PROBLEM TO SOLVE:
If a line in the records contains the string "image", show that line.

(DATA Opens)

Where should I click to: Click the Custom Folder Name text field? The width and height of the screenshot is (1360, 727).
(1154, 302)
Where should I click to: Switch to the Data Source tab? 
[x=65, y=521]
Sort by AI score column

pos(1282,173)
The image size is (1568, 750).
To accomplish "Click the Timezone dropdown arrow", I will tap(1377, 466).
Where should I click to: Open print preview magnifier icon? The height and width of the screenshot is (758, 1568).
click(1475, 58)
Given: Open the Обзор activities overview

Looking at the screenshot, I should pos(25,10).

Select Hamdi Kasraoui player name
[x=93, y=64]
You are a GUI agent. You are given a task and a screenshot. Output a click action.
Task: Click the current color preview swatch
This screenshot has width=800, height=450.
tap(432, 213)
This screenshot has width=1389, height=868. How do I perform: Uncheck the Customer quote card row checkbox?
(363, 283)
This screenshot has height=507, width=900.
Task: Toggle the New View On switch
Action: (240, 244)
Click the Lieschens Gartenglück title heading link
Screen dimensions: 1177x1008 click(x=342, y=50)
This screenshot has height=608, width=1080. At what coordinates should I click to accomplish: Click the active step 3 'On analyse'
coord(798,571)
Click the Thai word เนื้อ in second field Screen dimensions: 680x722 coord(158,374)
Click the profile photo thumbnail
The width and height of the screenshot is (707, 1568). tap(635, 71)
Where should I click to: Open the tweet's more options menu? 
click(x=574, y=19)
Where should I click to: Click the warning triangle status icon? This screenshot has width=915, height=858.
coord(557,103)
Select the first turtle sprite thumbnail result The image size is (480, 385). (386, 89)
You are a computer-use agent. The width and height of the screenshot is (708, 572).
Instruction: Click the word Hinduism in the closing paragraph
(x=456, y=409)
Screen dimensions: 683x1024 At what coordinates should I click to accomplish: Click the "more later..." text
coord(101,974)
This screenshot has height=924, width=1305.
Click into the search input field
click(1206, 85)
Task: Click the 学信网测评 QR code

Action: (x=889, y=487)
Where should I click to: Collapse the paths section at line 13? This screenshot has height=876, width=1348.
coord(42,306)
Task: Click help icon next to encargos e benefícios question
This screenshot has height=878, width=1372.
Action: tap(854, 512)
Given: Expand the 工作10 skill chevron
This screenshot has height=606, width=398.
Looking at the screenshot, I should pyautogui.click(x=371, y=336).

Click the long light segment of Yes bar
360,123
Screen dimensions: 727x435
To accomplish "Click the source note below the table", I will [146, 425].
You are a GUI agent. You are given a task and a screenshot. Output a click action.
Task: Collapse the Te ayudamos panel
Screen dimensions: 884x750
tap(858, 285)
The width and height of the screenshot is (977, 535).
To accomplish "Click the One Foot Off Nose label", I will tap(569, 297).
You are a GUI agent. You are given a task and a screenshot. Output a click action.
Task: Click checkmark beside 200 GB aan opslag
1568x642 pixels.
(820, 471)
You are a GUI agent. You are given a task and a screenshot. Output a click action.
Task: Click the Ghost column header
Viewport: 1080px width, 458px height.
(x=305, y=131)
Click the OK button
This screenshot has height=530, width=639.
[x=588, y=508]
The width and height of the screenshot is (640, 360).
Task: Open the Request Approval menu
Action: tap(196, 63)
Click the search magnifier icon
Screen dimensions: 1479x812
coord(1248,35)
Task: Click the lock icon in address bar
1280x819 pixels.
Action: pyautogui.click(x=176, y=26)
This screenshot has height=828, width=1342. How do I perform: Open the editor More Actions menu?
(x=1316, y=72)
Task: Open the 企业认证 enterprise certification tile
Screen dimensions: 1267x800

(DATA Closes)

TASK RESULT:
The image size is (1568, 750).
Select the first turtle sprite thumbnail result The image size is (480, 385). (386, 89)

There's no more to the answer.